Alexey Pehov’s Shadow Prowler (Audio Version)

February 25, 2010

One of the fantasy titles I had been keeping my eye on in recent months was Alexey Pehov’s Shadow Prowler, which beyond the hype it has received, may owe something to the fact that earlier in the decade I had the rare opportunity of enjoying a 6-week stay  in Vladivostok, Russia and have yearned somewhat for samplings of what the country had to offer in terms of their literature (in all form of genre) ever since. Well, thanks to the translation efforts of Andrew Bromfield we now have the opportunity to read what appears to a great  fantasy epic by a celebrated Russian author and I’m grateful for the opportunity to enjoy it on this side of the pond.
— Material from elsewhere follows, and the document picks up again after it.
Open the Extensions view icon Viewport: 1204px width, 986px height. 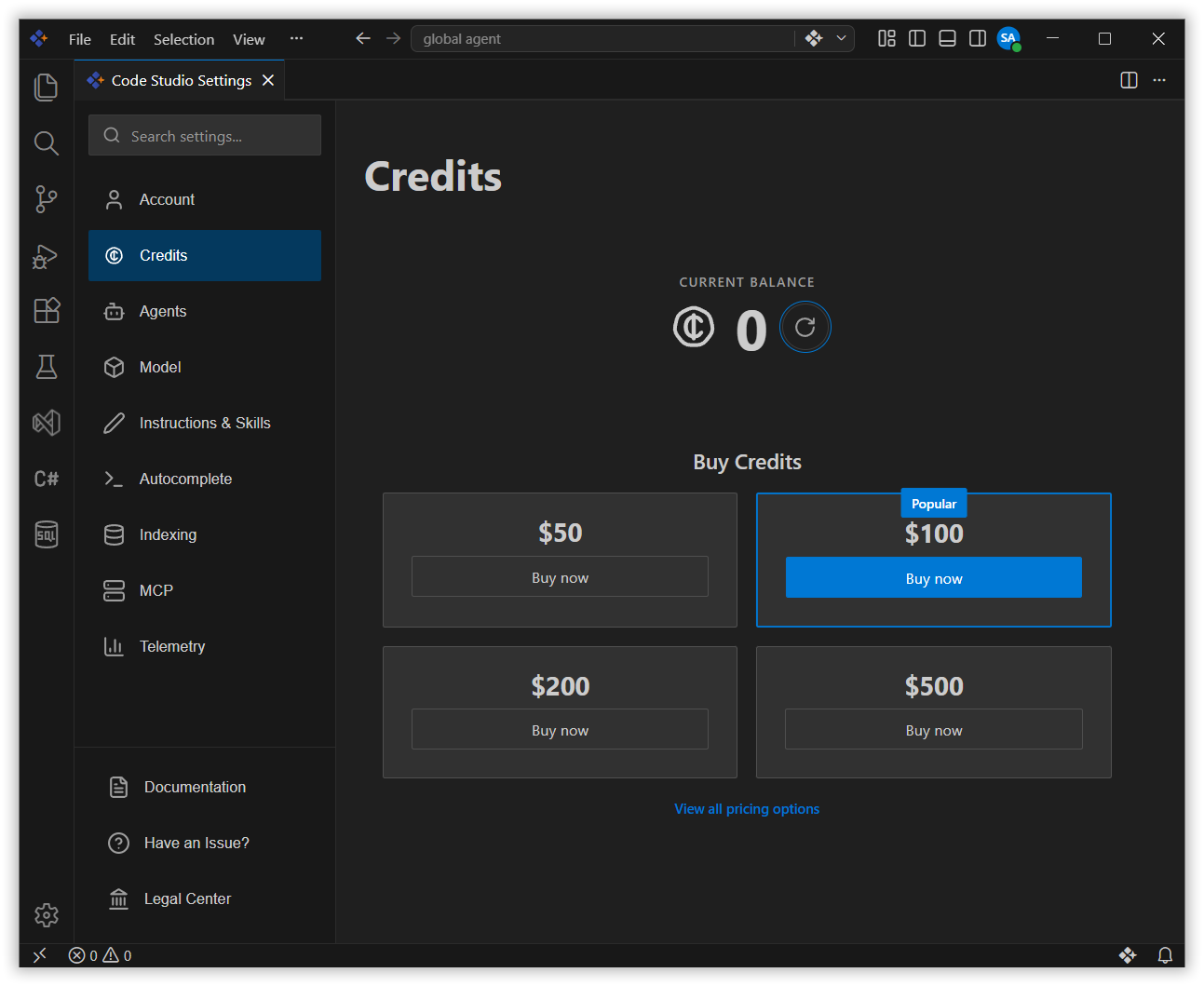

Swapping in and out of rotation with Brando Sanderson’s Elantris, I’ll be listening to the audio version of Shadow Prowler as narrated by MacLeod Andrews (who appears a very capable narrator and a great fit for the book). In fact, as of this morning I’m 3-chapters into the story and have found myself rather hooked. Certainly Shadow Prowler wears the elements of traditional fantasy on its sleeve, and it does so proudly thus far in a manner that is wholly captivating (don’t assume the trappings). As the book opens, we’re immediately introduced (in the first person) to master thief Shadow Harold as he attempts to pocket a valuable item from a prominent Duke in the country, only to find himself entangled in something far bigger than he might have expected — as you may have guessed. I’ve already laughed out loud a couple of times so there’s plenty of humor to be had (something to the effect of having no need to make one’s grandmother ‘suck eggs’ quickly comes to mind), there’s also plenty of mystery afoot so I”m more than a little intrigued to find out what happens next. Which is exactly where I should be 2-3 chapters in.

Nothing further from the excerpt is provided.